2. Invoquant l’article 6 § 1, l’intéressé se plaint de la durée de la procédure.

3. Invoquant les articles 6 § 1 et 13 de la Convention, le requérant allègue que sa cause n’a pas été examinée par un tribunal impartial, la Cour suprême de cassation qui a examiné son pourvoi en cassation, étant l’un des défendeurs. Par ailleurs, il se plaint de ce que le tribunal de la ville de Sofia a rejeté sa demande visant l’obtention d’un droit d’accès à son dossier pénitentiaire ; il serait ainsi privé de la possibilité de recueillir des éléments de preuve à l’appui de ses allégations.

EN DROIT

1. L’intéressé allègue que la durée de la procédure civile suivie en l’espèce ne remplissait pas la condition de jugement dans un délai raisonnable.
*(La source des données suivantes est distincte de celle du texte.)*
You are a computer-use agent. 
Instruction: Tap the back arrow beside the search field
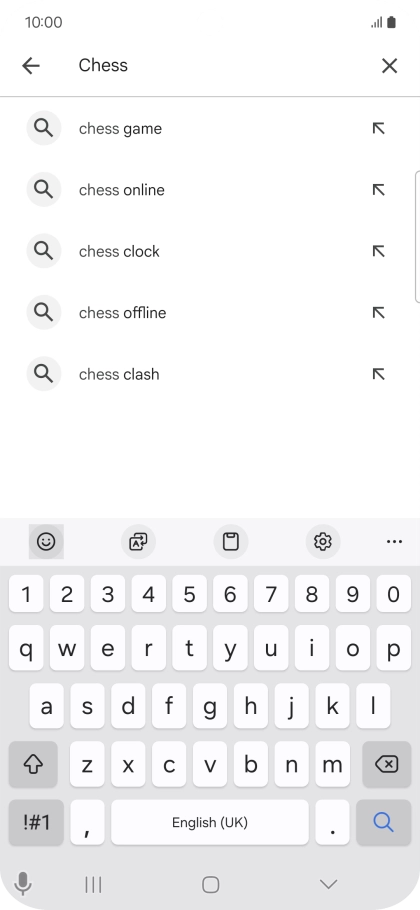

Il invoque l’article 6 § 1 de la Convention, ainsi libellé dans ses parties pertinentes :

« Toute personne a droit à ce que sa cause soit entendue (...) dans un délai raisonnable, par un tribunal (...), qui décidera (...) des contestations sur ses droits et obligations de caractère civil (...) »

En l’état actuel du dossier, la Cour ne s’estime pas en mesure de se prononcer sur la recevabilité de ce grief et juge nécessaire de le communiquer au gouvernement défendeur conformément à l’article 54 § 2 b) de son règlement.

2. Concernant les autres griefs du requérant, compte tenu de l’ensemble des éléments en sa possession et dans la mesure où elle est compétente pour connaître des allégations formulées, la Cour ne relève aucune apparence de violation des droits et libertés garantis par la Convention ou ses Protocoles.

Il s’ensuit que cette partie de la requête est manifestement mal fondée et doit être rejetée, conformément à l’article 35 §§ 3 et 4 de la Convention.

Par ces motifs, la Cour, à l’unanimité,

Ajourne l’examen du grief du requérant tiré de l’article 6 § 1, relatif à la durée de la procédure civile ;

Déclare la requête irrecevable pour le surplus.